Wall zine atau bahasa lokalnya Mading (majalah dinding) ini bertujuan sebagai forum berkreasi secara textual dan visual tentunya, yang mempunyai nilai normative, pengetahuan, dan hiburan, agar adanya sebuah pergerakan dalam berkarya dan responsifitas dalam membentuk kerja kreatif, untuk membahas hal-hal yang terjadi di Jurusan Seni Rupa atau dalam kampus UNJ yang cangkupanya lebih luas ( seperti acara-acara yang diselenggarakan, sayang sekali bila tidak ada dokumentasi textnya)

Maka dari itu f-book ingin memanfaatkan fungsional mading, yang sayang sekali tidak terawat, dan untuk membakar semangat berkarya, membentuk kreatifitas, sharing, memberi respon, dan apresiasi, agar tidak terjadi sebuah kepasifan di Jurusan Seni Rupa UNJ.

Minggu, 13 Desember 2009

whate paste "Like This"




whate paste "Like This" untuk merespon fenomena facebook yang sudah menjadi komoditas populer di kalangan masyarakat luas saat ini.

whate paste merupakan design visual yang di reproduksi secara masal dengan cara di fotocopy lalu diberi perekat dan ditempelkan.

fenomena facebook, membuat saya terinspirasi untuk melakukan propaganda tentang hal tersebut, mengkritisi budaya konsumerisme yang menjadi trend, dimana tehknologi mempengaruhi kita, dan memberi candu (termasuk saya-munafik)

ikon "Like this" yang sangat identik dari facebook, menyatakan kesukaan terhadap suatu hal, seperti status update seseorang, photo, notes, dan segala hal tampilan di facebook. saya ingin mengangkat fenomena itu di ruang publik yang lebih luas , menjadi bahan lelucon, pengkritik, dan kesenian.

whate paste itu saya tempelkan dimanapun saya suka, namanya juga "like this", di baju teman saya, di mural, di poster, di karya seni, bahkan di whate paste yang lainnya. sebagai respon rasa suka saya dan respon terhadap fenomena facebook tersebut.

Sabtu, 14 November 2009

Menyikapi Hari Batik dengan Performance art


Sikap nasionalisme anget-anget tayi ayam dan hanya budaya populer semata dalam masyarakat kita, yang memperisih saya untuk melakukan sebuah performance art dalam menyikapi Hari batik, 02 Oktober 2009.

modernisasi yang terus berkembang secara dinamis seiring itu pula budaya akan selalu berkembang dan tumbuh berdampingan, dan bagaimanakah nasib nilai tradisi sesungguhnya? dan bagaimanakah sikap nasionalisme kita?

performance art adalah sebuah seni pertunjukan, hari batik menginspirasi saya untuk mengkritisi moment itu.

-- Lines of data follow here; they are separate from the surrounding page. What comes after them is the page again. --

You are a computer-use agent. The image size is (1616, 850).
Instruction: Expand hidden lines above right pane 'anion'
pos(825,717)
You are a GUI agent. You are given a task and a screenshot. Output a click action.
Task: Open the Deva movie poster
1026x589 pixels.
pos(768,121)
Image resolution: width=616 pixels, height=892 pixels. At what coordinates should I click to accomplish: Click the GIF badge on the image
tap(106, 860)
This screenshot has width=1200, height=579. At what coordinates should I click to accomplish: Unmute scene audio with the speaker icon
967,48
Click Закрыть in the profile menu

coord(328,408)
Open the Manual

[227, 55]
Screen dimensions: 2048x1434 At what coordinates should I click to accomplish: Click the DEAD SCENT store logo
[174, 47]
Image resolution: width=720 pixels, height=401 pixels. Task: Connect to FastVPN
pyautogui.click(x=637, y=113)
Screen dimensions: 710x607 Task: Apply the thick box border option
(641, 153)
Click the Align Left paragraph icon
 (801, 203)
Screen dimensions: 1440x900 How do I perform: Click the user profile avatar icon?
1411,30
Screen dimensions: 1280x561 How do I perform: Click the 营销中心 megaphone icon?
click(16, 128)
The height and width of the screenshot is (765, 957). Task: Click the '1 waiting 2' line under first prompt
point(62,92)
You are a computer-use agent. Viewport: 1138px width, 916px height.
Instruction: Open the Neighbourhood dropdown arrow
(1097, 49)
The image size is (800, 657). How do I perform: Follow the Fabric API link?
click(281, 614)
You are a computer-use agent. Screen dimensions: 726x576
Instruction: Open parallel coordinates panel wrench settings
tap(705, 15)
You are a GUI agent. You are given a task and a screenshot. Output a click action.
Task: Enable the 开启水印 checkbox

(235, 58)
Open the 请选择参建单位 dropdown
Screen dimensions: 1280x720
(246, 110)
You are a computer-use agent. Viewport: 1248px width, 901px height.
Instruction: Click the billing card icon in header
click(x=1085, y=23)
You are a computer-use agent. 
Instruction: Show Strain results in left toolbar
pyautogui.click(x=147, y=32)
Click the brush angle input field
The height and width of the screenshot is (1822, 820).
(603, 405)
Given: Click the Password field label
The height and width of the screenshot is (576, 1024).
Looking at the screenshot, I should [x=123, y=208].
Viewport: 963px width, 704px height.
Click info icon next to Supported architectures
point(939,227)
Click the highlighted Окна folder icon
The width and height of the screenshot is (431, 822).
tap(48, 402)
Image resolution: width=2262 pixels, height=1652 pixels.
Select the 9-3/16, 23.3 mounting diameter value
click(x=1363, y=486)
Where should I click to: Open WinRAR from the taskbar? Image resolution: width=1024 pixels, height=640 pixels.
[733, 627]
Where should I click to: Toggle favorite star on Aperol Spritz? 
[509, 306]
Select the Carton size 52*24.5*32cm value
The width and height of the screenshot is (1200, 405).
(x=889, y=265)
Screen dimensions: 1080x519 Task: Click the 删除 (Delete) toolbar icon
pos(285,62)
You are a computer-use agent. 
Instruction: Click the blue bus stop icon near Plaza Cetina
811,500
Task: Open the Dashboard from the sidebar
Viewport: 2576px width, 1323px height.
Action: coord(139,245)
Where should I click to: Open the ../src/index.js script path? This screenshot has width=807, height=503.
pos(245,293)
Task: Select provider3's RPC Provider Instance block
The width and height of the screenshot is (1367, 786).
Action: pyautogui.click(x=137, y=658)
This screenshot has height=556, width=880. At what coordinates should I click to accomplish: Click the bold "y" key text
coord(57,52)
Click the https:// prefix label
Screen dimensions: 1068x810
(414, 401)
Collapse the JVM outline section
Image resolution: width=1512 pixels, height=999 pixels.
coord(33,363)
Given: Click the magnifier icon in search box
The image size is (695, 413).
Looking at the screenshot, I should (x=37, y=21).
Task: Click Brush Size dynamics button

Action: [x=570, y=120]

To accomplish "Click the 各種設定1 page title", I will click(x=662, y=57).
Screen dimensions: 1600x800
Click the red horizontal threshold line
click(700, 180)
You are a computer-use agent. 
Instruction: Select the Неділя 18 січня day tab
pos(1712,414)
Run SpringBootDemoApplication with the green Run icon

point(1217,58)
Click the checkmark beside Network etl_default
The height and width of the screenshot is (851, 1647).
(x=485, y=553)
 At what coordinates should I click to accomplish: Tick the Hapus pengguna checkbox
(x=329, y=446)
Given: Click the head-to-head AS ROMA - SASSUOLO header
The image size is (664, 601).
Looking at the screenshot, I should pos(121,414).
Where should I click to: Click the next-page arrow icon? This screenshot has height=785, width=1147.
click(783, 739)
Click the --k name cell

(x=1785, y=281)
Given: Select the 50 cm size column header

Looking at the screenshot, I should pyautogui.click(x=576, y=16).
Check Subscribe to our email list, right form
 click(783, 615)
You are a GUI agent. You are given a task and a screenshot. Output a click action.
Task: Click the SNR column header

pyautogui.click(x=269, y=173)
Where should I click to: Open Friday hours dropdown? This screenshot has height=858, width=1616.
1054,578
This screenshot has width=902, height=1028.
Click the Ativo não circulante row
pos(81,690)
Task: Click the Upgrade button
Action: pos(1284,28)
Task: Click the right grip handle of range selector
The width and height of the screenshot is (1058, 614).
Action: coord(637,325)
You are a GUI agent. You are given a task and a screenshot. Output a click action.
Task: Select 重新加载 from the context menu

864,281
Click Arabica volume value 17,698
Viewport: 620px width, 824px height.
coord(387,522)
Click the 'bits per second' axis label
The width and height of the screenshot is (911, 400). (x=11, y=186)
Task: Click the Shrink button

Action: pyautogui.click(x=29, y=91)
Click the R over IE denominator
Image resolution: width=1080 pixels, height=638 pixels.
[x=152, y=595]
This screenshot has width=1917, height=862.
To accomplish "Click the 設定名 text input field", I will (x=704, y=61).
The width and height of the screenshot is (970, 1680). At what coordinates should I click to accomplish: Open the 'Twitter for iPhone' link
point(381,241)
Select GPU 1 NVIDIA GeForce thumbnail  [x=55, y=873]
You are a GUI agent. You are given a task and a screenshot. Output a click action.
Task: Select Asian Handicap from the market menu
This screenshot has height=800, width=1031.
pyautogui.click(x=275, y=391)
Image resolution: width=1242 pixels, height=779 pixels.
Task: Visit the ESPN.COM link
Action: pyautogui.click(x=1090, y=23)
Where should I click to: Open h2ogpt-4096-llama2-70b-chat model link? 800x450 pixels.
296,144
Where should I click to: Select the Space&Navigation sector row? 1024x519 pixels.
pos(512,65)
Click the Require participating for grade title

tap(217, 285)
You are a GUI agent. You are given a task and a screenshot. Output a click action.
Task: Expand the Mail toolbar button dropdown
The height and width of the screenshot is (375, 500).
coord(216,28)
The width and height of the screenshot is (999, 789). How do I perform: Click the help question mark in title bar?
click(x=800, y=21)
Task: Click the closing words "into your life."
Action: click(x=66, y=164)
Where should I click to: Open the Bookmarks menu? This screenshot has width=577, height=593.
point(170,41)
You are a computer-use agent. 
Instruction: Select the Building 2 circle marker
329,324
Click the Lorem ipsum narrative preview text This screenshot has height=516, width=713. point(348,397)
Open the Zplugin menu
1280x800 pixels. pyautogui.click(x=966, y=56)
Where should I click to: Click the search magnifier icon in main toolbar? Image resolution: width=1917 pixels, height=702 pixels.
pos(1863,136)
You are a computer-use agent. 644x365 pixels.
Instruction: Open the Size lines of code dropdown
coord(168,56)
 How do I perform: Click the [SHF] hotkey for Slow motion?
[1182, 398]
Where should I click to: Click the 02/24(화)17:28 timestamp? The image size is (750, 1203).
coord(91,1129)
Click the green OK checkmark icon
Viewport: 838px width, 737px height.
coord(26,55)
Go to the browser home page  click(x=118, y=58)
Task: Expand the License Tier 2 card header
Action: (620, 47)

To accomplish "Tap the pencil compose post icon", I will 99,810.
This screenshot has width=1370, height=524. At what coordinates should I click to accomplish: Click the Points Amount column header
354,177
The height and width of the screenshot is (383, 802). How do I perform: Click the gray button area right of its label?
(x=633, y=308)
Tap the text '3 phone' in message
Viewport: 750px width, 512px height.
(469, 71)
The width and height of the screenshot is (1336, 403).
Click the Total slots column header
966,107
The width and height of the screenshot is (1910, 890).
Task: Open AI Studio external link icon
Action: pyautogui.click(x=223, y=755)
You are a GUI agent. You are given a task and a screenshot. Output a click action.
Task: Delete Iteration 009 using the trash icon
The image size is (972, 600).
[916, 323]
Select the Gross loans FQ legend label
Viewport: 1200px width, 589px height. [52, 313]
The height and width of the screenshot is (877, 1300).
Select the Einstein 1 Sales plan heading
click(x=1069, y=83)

Keharusan memakai batik, keterpaksaan, akulturasi budaya,dan sikap nasionalisme, saya ingin mengetahui bagaimana masyarakat menyikapi hari batik tersebut, apakah mereka berpartisipasi? biasa saja? atau malah cuek saja?

Performance art yang saya lakukan pada tanggal 7 Oktober 2009, beberapa hari setelah hari batik tersebut, hal itu dikarenakan "apakah masyarakat tetap memakai batik bila perayaan hari batik itu sudah selesai? lalu bagaimana sesungguhnya antusias masyarakat terhadap budaya kita?"
Saya memakai kemeja batik lengan panjang, lalu memakai sebuah nametag di dada degan text " Hei INDONESIA" lalu nametag di punggung "Budaya?" (dengan maksud menyapa & mempertanyakan)
lalu seperti biasa saya tetap berapakaian layaknya, memakai jeans dan sepatu kats,
performance art yang saya lakukan di ruang publik, trasportasi umum, dikarenakan agar pesan yang tersampaikan langsung pada masyarakat.
Berawal dari jam 07.00 pagi, saya menaiki Transjakarta Busway di halte Ragunan menuju arah Kampus saya,seperti biasanya. Lalu di dalam bus saya meminta beberapa angket dari pengguna transjakarta lainnya. Setelah sesampai kampus saya berkeliling kampus untuk meminta angket pula dari beberapa mahasiswa, sampai terkumpul 20 angket.
performance berakhir pada pukul 14.00, setelah saya mengumpulkan angket tersebut.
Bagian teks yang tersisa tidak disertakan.